No doubt there will be the usual bleeding heart libralist's who will come out with the "Well they have paid their price for their wrongdoing", well in answer to that, "It was their choice to commit the crime, the penalty stays for the rest of your life and you should bloody well have to struggle to earn the respect and help of the law abiding community"

Please people of Pembrokeshire for gods sake get up and fight this one with all of your might, if not you will end up destroying communities.

R.J.Lewis, Trefin haverfordwest says...
1:02pm Thu 5 Jul 07


For a long time now I suspect that our esteemed council has provided -at a cost -accomodation for other city councils to "get rid" of their trouble makers.Can one of our councillors prove that I am wrong.Rumours at
the moment are rife in the Fishguard area that Birmingham city council have bought land at Maesgwynne to build house for THEIR undesirables.Have we one councillor that will stop these rumours,and before he/she does perhaps a check on one of the new estates might provide a surprise.We don't want these people in our county,provide houses for our own people first.

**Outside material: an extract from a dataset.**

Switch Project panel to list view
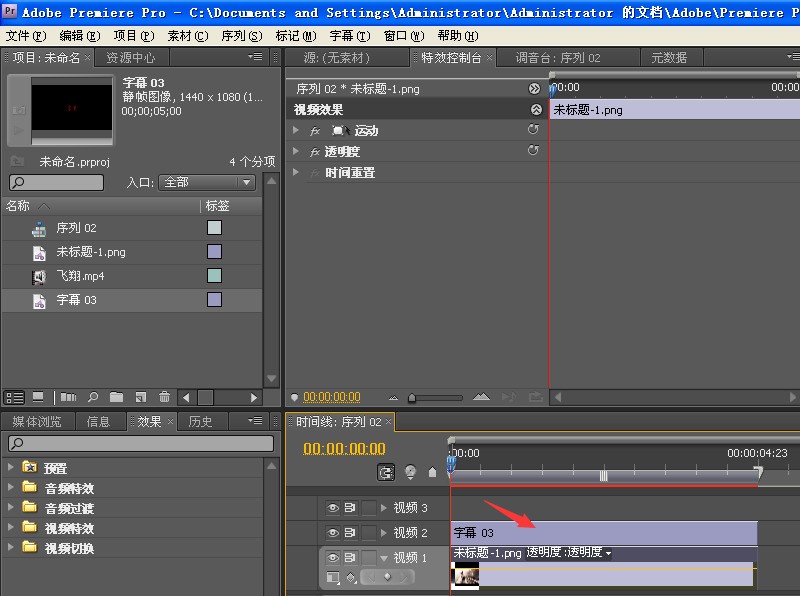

Quetelet, Pembroke Dock says...
10:47am Fri 6 Jul 07

I don't know what the fuss is about, there are loads of active criminals living amongst the community as it is - pay a visit to the Magistrate's Court or the local news in your Western Telegraph, you'll see the same faces rolling in and out week after week!
I'll swap those lowlifes for rehabilitated ex-offenders that want to get on with their lives ANY DAY OF THE WEEK!

Steve, Birmingham says...
3:45pm Fri 6 Jul 07

The point is that you will not be swopping anything, you will just be adding somebody else's lowlifes to your pile, and you will be paying for the luxury, dont assume that all of these people want to "get on with their lives" those that truly want to do that do so under their own steam, they want to remove themselves as far as possible from the stigma of what they have done, they do not want to move into a communal property that is known to contain ex-criminals.

As you seem to beleive that this is a storm in a teacup I trust you would be perfectly happy to have these "rehabilitated ex-offenders" moving in next door to you.

After living in Pembroke Dock for 35 years and still having close family living in the area I have seen Pembrokeshire towns run to the ground, in many cases they are simply ghost towns, now we seem to want allow areas from outside Pembrokeshire to fill these already depressed areas with imported problems, and then to add insult to injury Pembrokeshire will have to fund the care of these individuals.

I really do hope that "Quetelet" is in the minority, if not then there is little hope that that this area can ever recover and regenerate into the type of town I grew up in and have such fond memories of, and one day hoped to move back to.